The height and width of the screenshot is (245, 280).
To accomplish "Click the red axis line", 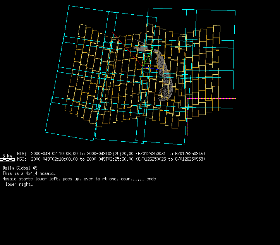I will click(x=126, y=48).
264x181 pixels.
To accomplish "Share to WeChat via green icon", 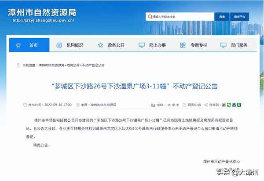I will pyautogui.click(x=229, y=105).
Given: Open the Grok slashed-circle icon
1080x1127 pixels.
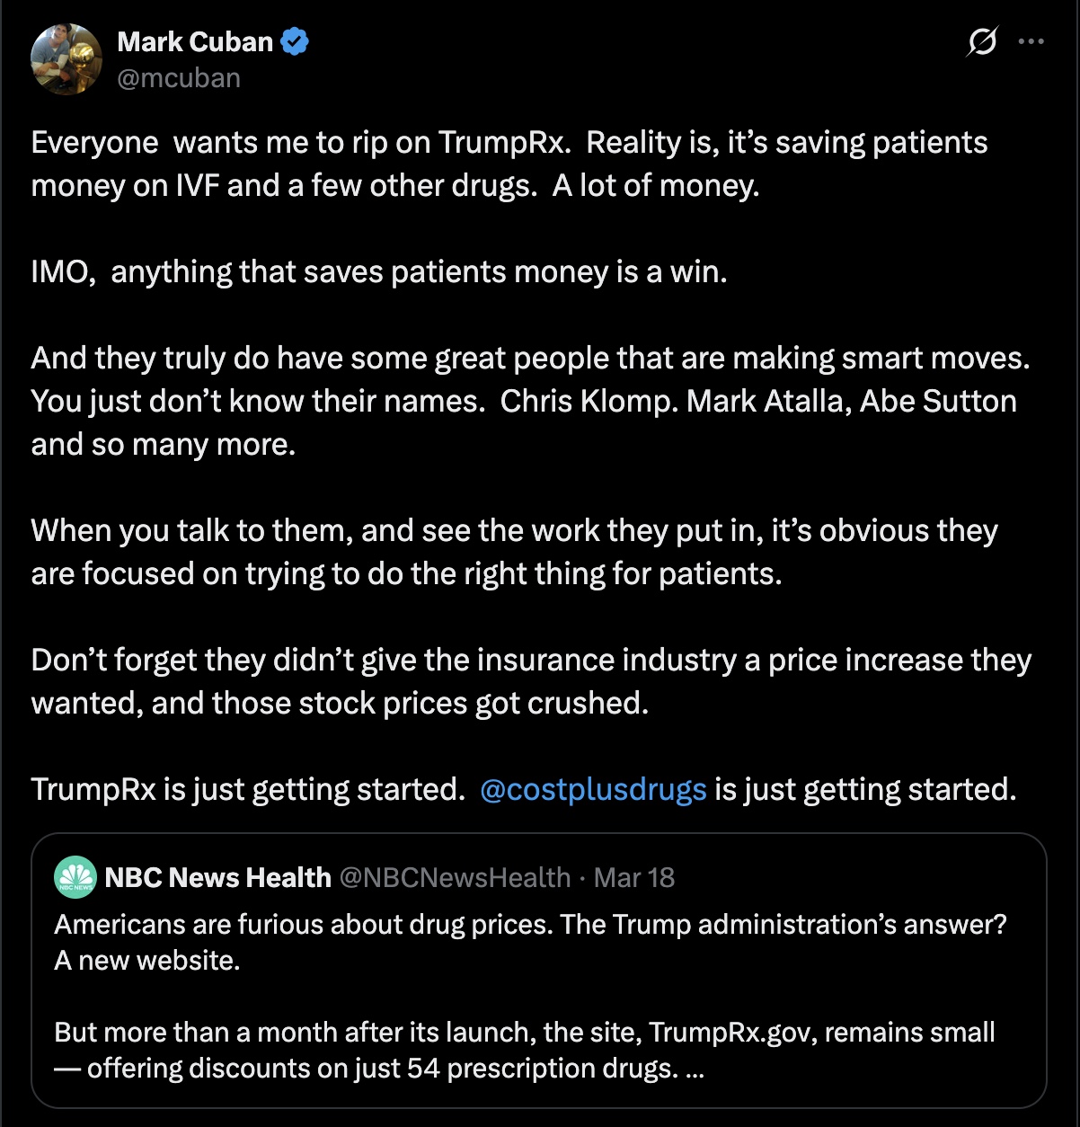Looking at the screenshot, I should point(982,41).
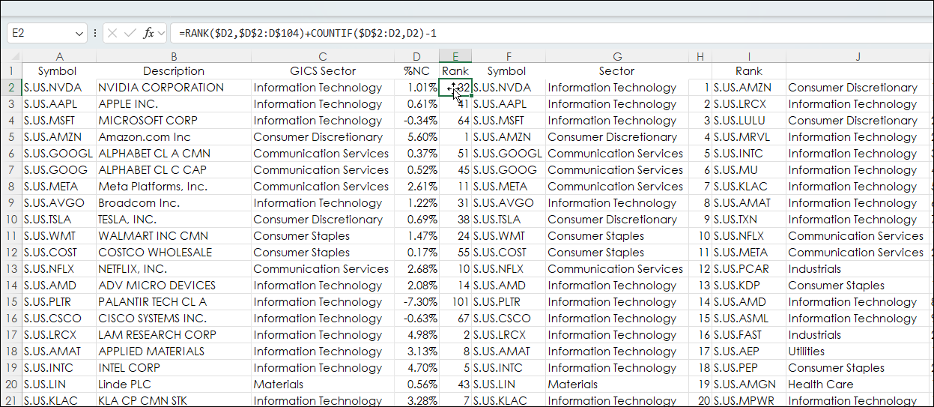
Task: Click the three-dot name box resize handle
Action: [x=95, y=33]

•••••

◆ WORK INSTRUCTIONS: Restate word for word the lines above that start at the line containing "Given: Open the Grok slashed-circle icon" and run to the end of the listing; exclude the pictures.

◆ RESPONSE BOX:
Given: Open the Grok slashed-circle icon
1080x1127 pixels.
Looking at the screenshot, I should point(982,41).
Task: Click the three-dot name box resize handle
Action: [x=95, y=33]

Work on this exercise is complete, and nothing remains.